◆ **Task**
Reproduce the entries from the line with "The image size is (1326, 578)." to the line with "tap(333, 191)", replacing "GUI agent" with "interface agent" and leaving everything else unchanged.

### Stored data

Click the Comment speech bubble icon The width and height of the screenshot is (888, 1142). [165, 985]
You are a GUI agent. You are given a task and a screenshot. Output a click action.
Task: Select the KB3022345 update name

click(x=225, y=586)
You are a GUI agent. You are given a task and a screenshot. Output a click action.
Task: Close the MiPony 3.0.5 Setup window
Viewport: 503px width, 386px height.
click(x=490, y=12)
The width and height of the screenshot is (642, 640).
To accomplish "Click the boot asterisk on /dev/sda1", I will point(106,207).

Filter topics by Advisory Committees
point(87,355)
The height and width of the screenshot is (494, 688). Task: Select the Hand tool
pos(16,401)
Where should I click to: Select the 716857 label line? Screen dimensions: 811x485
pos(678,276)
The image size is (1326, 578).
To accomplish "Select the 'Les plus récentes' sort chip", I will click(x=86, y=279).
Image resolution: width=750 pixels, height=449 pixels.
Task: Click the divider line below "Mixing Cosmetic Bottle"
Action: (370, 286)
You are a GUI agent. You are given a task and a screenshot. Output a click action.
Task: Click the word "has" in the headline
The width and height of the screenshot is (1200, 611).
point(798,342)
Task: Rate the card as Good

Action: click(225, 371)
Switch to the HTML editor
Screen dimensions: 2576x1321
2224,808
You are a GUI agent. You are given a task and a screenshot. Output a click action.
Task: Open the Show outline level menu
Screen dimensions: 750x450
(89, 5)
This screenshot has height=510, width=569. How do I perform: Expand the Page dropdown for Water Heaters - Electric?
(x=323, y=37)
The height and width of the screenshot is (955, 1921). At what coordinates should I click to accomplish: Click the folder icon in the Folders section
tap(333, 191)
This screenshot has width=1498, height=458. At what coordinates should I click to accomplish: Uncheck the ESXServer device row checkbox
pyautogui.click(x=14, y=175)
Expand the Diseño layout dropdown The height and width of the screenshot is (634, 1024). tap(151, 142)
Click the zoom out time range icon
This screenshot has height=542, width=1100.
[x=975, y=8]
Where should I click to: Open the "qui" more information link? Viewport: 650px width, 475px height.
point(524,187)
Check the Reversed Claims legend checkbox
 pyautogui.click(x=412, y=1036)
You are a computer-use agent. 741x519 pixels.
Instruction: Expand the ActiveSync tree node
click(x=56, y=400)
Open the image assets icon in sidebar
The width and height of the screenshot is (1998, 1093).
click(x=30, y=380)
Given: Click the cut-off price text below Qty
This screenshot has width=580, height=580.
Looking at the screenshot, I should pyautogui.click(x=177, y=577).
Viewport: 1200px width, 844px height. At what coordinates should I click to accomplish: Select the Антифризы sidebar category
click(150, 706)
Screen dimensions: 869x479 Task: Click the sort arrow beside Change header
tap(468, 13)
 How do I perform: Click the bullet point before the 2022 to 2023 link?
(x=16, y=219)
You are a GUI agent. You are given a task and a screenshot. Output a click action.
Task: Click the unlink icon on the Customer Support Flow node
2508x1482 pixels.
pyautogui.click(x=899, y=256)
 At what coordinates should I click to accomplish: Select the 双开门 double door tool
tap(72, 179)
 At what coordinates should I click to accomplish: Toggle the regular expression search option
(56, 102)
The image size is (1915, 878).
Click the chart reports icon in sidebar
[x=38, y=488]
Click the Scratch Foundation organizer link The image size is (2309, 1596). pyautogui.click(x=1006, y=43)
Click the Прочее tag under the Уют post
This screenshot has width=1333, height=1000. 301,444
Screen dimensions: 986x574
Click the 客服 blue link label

######

◆ **The solution**
The image size is (1326, 578).
To accomplish "Select the 'Les plus récentes' sort chip", I will click(x=86, y=279).
Image resolution: width=750 pixels, height=449 pixels.
Task: Click the divider line below "Mixing Cosmetic Bottle"
Action: (370, 286)
You are a interface agent. You are given a task and a screenshot. Output a click action.
Task: Click the word "has" in the headline
The width and height of the screenshot is (1200, 611).
point(798,342)
Task: Rate the card as Good

Action: click(225, 371)
Switch to the HTML editor
Screen dimensions: 2576x1321
2224,808
You are a interface agent. You are given a task and a screenshot. Output a click action.
Task: Open the Show outline level menu
Screen dimensions: 750x450
(89, 5)
This screenshot has height=510, width=569. How do I perform: Expand the Page dropdown for Water Heaters - Electric?
(x=323, y=37)
The height and width of the screenshot is (955, 1921). At what coordinates should I click to accomplish: Click the folder icon in the Folders section
tap(333, 191)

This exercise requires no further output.